The conclusions of a study published in the New England Journal of Medicine suggest a radical change in the way doctors and patients have approached cancer treatment.  Traditionally, cancer patients have received palliative care at the end of their lives, when curative medical treatments are no longer an option.  However, the research suggests that that cancer patients should receive palliative care as soon as possible after their diagnosis.

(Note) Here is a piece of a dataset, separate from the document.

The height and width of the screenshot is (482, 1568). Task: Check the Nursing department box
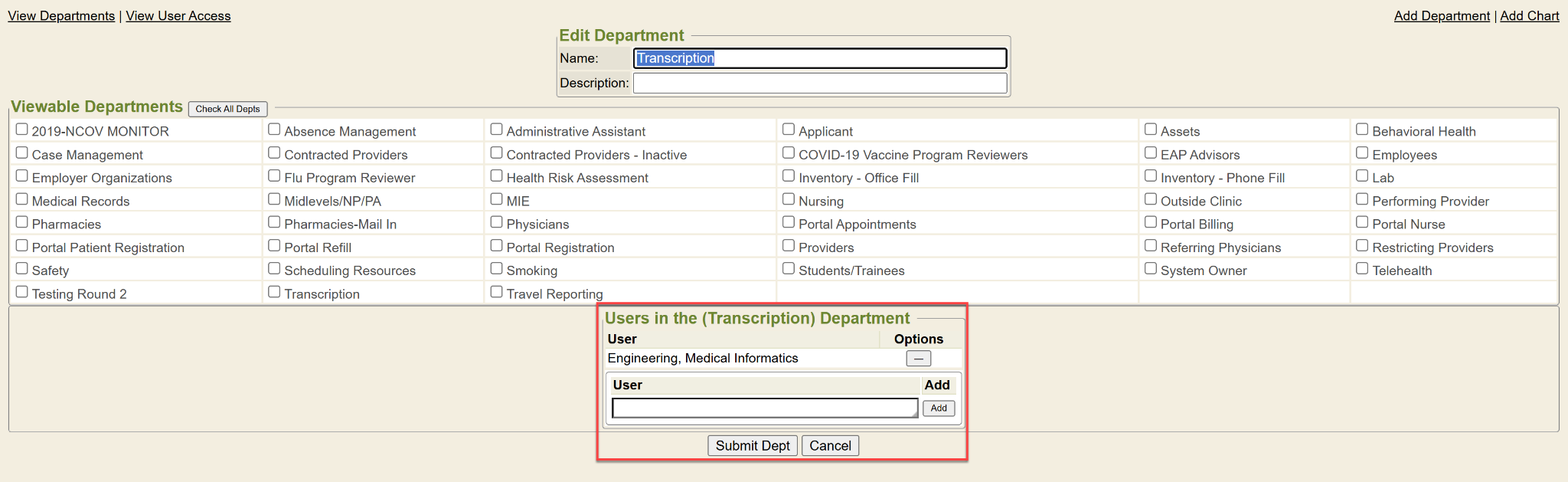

The study randomly split 151 recently diagnosed lung cancer patients into two groups.  One group received standard cancer treatment, while the other group received treatment and a  referral to palliative care within 12 weeks of diagnosis.  By comparing the longevity and well-being of both groups, the researchers found three key findings.  First, “patients assigned to early palliative care had a better quality of life than did patients assigned to standard care.”  Additionally “fewer patients in the palliative care group than in the standard care group had depressive symptoms.”  Lastly, “despite the fact that fewer patients in the early palliative care group than in the standard care group received aggressive end-of-life care, median survival was longer among patients receiving early palliative care.”

In a recent article in Melbourne’s The Age, Australian medical professionals highlight the importance of these findings.  Cancer specialist Ian Haines noted that the findings not only serve to highlight how palliative care can improve the quality of life of cancer patients but also that an “early referral to palliative care could help patients and carers better understand and choose between their treatment options near the end of life, reducing debilitating treatments such as chemotherapy and the futile use of finite medical resources.”  The deputy director of palliative medicine at St Vincent’s Hospital, Jennifer Philip also note that “the research had generated a lot of discussion in the medical fraternity because the possibility of prolonging life opened a new conversation about what palliative care offered people.”  She adds: ”I think there’s still a bit of anxiety around palliative care and having conversations with patients about it, so data like this could make that conversation a whole lot easier. In the past, palliative care meant things were pretty bad, whereas now it could mean we’re doing everything we can.”